Try it: Go through the entries below and print, exactly, the lines starting at the one with "The image size is (1456, 821)." and ending at the one with "Given: Click the user prompt message bubble", keeping both ends and no others.

Input for this task:
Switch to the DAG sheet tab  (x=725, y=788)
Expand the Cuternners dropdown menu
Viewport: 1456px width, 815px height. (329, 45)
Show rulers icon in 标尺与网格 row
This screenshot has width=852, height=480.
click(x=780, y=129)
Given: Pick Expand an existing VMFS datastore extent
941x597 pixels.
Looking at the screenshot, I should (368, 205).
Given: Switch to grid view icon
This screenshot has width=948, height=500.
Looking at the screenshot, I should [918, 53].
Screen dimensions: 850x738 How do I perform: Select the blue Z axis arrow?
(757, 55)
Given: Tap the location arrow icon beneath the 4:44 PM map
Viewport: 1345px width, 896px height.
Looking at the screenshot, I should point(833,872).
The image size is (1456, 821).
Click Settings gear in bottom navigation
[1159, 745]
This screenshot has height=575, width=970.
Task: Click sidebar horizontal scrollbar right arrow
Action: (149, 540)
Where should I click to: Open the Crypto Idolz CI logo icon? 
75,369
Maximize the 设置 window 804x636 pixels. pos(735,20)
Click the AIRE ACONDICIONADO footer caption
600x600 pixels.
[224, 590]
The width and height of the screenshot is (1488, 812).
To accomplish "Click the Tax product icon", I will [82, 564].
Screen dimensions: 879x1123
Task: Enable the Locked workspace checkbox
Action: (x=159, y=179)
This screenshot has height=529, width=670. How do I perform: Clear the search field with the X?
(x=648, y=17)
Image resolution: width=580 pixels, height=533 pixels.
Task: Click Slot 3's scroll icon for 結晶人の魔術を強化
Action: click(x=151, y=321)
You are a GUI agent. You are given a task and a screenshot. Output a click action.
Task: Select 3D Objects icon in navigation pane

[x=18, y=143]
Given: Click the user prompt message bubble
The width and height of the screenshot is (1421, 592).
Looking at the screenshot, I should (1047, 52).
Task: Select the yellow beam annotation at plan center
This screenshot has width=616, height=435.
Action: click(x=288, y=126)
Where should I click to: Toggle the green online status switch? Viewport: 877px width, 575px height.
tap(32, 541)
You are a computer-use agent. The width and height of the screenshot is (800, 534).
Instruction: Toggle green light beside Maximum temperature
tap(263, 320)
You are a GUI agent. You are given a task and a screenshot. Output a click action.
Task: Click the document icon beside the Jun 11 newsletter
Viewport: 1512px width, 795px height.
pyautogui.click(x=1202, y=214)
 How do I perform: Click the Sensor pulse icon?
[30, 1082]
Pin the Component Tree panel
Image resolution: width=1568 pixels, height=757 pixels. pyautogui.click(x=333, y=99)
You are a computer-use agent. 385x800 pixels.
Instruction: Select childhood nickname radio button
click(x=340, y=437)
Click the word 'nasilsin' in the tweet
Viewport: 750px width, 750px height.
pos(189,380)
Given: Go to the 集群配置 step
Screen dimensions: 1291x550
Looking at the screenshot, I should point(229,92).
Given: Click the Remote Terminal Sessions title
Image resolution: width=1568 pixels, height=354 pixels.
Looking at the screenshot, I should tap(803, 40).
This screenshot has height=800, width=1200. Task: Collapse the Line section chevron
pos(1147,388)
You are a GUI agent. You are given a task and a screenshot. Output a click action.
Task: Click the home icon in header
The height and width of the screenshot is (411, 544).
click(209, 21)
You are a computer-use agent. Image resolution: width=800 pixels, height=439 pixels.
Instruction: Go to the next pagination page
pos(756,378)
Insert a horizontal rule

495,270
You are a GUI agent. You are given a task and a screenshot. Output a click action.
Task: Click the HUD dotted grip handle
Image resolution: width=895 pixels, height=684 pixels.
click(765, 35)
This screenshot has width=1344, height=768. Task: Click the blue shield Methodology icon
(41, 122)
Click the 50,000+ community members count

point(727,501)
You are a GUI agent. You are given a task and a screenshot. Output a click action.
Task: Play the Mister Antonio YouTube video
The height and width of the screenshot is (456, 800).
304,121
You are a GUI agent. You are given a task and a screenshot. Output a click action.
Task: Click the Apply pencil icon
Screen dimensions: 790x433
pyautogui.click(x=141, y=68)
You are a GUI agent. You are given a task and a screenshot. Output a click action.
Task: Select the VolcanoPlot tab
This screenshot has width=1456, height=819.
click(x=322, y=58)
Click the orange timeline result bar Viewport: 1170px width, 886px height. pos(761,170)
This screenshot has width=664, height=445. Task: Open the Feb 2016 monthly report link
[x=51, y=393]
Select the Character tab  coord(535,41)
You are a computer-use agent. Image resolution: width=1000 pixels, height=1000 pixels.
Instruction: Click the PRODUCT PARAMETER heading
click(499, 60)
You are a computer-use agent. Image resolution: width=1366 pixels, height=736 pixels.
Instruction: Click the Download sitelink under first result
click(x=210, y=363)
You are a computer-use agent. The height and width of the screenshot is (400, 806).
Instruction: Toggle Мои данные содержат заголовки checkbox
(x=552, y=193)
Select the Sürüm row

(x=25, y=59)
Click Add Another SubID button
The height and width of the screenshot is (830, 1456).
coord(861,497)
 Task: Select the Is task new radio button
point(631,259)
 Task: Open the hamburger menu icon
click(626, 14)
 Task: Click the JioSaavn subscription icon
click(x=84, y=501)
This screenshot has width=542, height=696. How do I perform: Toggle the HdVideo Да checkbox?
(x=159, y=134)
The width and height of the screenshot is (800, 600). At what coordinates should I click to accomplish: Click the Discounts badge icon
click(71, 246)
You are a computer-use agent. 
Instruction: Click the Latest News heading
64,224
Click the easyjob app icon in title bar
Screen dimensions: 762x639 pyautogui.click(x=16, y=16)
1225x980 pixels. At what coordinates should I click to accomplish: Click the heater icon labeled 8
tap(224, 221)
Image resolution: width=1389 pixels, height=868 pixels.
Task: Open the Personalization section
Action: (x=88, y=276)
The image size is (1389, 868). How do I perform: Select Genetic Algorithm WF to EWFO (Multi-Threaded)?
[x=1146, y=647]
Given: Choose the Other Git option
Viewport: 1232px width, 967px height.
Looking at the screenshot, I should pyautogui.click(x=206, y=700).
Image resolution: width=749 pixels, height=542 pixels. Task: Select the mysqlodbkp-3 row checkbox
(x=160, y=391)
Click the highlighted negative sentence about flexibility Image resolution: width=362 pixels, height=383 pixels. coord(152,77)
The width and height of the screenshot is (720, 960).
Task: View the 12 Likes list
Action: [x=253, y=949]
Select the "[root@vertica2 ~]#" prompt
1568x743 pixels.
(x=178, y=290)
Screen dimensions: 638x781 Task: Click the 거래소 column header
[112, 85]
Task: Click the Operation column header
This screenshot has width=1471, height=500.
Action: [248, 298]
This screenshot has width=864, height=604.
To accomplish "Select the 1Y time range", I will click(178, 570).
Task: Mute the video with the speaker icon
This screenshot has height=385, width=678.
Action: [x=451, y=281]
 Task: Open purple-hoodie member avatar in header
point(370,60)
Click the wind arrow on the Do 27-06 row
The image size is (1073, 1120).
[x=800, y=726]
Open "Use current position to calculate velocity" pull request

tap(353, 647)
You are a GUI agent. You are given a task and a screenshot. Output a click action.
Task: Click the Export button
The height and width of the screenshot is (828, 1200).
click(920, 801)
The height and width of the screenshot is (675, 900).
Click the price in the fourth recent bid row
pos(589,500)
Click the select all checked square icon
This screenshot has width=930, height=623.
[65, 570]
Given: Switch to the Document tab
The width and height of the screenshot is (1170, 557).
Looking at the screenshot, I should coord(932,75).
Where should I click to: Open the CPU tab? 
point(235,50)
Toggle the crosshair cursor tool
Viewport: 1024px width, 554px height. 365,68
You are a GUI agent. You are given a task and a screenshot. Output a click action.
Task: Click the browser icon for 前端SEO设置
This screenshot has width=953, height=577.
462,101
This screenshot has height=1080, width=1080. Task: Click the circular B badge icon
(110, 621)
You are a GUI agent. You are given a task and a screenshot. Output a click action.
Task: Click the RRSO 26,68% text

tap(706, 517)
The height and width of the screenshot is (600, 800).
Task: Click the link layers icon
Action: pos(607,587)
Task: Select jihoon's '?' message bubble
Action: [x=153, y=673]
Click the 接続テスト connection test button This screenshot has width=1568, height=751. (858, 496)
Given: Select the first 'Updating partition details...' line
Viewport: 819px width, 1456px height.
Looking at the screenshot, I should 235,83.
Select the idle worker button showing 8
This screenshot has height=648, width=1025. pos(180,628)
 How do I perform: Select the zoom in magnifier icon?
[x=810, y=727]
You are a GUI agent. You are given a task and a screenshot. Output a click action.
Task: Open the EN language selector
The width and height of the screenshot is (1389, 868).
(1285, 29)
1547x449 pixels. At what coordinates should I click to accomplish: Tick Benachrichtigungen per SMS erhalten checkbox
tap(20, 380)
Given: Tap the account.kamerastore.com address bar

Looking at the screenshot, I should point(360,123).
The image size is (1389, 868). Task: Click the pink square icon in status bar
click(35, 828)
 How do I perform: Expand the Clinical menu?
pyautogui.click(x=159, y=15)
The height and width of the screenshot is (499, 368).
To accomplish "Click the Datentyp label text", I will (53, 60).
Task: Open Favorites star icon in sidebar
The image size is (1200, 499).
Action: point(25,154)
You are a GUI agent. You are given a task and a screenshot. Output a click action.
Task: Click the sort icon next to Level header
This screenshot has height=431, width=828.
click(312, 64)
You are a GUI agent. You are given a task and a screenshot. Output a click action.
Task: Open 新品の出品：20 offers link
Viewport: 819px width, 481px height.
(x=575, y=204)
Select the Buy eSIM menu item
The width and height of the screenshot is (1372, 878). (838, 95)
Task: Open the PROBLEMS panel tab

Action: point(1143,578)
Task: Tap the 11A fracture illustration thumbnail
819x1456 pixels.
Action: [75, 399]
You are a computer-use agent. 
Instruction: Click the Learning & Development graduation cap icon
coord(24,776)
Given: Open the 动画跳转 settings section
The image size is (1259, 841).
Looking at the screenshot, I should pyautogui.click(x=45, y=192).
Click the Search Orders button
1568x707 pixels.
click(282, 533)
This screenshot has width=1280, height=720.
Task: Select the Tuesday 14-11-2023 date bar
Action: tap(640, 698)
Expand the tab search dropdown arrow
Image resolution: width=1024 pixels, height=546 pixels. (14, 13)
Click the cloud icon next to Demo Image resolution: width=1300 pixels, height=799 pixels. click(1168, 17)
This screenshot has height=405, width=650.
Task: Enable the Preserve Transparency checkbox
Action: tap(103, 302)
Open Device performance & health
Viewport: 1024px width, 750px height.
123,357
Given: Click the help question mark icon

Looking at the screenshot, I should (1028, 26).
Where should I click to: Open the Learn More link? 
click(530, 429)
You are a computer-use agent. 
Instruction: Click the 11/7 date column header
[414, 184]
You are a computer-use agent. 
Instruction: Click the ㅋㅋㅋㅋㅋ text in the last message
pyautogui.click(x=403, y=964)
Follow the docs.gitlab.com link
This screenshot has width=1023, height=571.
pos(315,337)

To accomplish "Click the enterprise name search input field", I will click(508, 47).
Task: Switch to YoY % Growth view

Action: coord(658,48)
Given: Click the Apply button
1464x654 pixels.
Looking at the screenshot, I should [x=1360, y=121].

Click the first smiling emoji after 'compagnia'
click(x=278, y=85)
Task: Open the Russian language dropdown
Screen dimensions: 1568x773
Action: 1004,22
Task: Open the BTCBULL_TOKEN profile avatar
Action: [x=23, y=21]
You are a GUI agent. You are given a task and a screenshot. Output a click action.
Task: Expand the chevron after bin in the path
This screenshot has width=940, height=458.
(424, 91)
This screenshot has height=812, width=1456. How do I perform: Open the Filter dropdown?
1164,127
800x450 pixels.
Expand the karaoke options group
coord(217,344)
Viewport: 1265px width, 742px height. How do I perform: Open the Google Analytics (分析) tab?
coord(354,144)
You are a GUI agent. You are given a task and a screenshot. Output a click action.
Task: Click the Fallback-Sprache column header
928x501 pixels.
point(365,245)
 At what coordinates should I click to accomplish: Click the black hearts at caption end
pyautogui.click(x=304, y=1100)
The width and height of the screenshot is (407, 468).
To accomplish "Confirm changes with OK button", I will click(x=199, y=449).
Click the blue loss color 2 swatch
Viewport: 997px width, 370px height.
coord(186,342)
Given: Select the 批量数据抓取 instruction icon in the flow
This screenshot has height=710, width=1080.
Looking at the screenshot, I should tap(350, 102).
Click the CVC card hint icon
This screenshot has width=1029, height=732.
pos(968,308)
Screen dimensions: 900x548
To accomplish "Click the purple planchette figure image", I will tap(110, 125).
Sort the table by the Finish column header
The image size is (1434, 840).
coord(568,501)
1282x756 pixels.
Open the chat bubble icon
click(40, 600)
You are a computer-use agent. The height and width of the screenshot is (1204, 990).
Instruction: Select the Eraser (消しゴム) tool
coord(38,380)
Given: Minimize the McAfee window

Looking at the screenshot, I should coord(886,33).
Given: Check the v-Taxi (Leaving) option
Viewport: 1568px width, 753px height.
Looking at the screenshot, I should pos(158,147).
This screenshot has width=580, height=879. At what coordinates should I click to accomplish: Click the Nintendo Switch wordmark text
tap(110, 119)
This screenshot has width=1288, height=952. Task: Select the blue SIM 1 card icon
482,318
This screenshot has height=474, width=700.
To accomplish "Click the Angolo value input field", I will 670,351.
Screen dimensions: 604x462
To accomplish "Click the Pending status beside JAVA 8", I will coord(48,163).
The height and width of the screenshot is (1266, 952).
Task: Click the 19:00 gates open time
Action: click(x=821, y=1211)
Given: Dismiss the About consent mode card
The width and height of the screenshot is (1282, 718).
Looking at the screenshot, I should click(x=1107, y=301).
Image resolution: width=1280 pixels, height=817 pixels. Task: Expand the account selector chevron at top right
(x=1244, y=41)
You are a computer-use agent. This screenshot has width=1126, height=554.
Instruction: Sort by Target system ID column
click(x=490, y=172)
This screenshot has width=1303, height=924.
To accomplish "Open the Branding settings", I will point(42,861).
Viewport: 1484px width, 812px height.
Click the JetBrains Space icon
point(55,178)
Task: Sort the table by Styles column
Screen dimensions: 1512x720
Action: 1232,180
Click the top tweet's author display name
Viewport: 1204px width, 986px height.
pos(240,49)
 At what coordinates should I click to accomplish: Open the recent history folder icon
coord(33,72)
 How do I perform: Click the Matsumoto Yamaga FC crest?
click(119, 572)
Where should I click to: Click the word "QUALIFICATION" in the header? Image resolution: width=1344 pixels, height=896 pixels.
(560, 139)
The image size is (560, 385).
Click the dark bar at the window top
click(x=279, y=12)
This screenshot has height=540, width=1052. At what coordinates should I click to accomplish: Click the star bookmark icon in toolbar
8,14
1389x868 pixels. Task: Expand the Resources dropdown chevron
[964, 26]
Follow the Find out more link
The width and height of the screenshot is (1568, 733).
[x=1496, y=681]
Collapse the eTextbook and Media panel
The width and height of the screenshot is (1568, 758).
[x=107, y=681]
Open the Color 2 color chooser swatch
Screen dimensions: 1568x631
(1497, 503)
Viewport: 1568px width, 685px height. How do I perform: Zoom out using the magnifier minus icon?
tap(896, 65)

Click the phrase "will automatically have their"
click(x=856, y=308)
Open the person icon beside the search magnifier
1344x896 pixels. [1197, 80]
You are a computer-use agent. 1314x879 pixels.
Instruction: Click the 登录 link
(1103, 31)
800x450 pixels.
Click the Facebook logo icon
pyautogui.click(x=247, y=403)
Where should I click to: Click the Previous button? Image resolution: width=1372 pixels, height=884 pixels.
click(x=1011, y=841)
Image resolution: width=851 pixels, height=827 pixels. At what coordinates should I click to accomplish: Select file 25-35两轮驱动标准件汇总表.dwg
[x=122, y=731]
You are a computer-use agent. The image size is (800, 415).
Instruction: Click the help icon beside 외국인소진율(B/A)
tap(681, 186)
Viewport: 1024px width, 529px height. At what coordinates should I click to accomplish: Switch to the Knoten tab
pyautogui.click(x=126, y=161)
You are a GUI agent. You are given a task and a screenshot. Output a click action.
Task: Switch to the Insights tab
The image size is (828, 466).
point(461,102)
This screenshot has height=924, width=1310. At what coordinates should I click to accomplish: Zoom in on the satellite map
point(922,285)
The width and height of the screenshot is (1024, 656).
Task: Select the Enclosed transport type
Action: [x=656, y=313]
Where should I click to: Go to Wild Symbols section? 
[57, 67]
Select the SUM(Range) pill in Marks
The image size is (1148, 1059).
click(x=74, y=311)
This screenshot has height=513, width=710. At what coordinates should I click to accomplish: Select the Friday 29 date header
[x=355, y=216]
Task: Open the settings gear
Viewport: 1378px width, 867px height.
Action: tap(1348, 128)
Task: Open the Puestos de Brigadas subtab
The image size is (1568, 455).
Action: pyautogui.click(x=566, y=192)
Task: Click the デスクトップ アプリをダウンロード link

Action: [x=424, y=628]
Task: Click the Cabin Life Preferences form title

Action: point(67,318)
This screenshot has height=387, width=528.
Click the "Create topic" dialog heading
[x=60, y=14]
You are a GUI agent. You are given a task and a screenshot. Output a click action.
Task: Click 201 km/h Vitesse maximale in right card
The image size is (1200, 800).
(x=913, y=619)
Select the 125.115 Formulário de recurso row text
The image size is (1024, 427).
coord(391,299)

Finished task:
The image size is (1456, 821).
Click Settings gear in bottom navigation
[1159, 745]
This screenshot has height=575, width=970.
Task: Click sidebar horizontal scrollbar right arrow
Action: (149, 540)
Where should I click to: Open the Crypto Idolz CI logo icon? 
75,369
Maximize the 设置 window 804x636 pixels. pos(735,20)
Click the AIRE ACONDICIONADO footer caption
600x600 pixels.
[224, 590]
The width and height of the screenshot is (1488, 812).
To accomplish "Click the Tax product icon", I will [82, 564].
Screen dimensions: 879x1123
Task: Enable the Locked workspace checkbox
Action: (x=159, y=179)
This screenshot has height=529, width=670. How do I perform: Clear the search field with the X?
(x=648, y=17)
Image resolution: width=580 pixels, height=533 pixels.
Task: Click Slot 3's scroll icon for 結晶人の魔術を強化
Action: click(x=151, y=321)
You are a GUI agent. You are given a task and a screenshot. Output a click action.
Task: Select 3D Objects icon in navigation pane

[x=18, y=143]
Given: Click the user prompt message bubble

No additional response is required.